Challenge:
Select each line of the material below that contains the string "sidebar", matching case exactly.

Data entries:
■ ■ ■ ■ ■ ■ ■

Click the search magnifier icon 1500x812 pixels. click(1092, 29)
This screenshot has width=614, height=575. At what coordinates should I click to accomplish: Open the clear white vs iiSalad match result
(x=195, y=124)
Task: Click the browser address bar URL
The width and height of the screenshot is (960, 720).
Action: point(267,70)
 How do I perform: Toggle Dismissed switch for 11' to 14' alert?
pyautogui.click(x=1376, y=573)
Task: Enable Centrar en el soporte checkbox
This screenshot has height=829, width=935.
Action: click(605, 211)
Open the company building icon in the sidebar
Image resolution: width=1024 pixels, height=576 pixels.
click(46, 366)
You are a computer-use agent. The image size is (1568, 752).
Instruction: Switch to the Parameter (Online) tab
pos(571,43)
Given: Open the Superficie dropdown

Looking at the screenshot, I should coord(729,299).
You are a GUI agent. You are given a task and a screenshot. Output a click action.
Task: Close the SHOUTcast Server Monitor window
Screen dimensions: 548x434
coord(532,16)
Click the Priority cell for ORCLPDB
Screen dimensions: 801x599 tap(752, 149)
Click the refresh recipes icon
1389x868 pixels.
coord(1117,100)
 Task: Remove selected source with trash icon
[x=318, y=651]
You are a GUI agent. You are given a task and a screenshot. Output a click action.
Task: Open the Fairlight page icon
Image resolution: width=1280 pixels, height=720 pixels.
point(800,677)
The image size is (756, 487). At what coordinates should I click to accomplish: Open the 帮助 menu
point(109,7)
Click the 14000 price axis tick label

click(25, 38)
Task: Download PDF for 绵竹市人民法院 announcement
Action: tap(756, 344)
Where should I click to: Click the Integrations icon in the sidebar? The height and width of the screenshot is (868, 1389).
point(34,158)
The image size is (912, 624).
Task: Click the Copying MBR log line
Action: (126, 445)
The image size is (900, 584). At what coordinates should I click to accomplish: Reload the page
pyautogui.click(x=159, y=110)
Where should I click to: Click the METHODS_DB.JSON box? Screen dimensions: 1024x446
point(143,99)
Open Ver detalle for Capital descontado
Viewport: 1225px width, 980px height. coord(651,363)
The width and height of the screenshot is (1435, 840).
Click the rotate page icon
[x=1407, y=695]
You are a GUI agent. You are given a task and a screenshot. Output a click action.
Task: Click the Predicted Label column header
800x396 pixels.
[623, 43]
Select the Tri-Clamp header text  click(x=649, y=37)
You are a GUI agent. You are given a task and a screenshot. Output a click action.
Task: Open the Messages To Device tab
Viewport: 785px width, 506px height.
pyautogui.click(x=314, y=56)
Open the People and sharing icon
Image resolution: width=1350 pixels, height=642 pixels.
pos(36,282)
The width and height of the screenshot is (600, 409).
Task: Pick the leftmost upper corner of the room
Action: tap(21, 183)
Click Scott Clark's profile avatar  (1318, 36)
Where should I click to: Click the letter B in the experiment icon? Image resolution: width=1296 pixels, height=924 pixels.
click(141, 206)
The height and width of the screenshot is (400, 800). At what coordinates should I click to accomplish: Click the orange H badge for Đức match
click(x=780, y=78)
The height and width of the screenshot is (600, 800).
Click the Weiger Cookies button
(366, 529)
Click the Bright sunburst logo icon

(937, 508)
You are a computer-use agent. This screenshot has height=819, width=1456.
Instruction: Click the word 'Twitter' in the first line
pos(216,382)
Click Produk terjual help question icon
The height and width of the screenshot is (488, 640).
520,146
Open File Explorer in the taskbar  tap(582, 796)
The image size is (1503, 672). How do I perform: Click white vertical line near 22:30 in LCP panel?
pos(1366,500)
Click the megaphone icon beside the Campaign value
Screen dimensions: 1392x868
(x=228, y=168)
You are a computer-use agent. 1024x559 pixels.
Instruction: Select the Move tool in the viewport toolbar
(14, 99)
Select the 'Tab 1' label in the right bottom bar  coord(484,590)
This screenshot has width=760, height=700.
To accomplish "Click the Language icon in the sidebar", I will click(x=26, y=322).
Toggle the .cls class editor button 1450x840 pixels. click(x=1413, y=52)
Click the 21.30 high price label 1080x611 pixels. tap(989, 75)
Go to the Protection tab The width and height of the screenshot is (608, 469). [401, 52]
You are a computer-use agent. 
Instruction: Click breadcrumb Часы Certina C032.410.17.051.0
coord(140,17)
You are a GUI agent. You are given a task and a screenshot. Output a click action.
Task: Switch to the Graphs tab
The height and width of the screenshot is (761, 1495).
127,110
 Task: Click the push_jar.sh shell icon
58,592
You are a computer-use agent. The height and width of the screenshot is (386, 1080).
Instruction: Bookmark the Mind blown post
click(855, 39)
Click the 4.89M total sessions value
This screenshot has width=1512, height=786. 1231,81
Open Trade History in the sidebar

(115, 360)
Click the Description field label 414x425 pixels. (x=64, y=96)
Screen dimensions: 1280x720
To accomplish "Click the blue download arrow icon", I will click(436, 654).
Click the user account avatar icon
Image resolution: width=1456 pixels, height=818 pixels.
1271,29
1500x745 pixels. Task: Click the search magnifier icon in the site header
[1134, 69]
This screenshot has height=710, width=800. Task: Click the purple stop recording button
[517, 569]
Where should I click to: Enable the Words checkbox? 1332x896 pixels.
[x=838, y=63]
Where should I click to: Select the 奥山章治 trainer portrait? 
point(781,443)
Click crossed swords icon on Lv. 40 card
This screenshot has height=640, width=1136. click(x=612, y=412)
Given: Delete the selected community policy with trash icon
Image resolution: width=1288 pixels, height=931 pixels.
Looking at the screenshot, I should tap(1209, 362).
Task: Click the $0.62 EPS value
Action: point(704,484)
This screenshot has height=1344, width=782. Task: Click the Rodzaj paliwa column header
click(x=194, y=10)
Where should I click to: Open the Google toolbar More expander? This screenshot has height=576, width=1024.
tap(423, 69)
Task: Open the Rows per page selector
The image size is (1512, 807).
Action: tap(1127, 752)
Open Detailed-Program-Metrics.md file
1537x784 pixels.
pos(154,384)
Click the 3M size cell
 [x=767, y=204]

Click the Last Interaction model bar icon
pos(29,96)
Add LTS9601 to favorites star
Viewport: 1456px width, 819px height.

■ ■ ■ ■ ■ ■ ■

Solution:
Open the company building icon in the sidebar
Where should I click to: Click the Integrations icon in the sidebar? The height and width of the screenshot is (868, 1389).
To accomplish "Click the Language icon in the sidebar", I will click(x=26, y=322).
Open Trade History in the sidebar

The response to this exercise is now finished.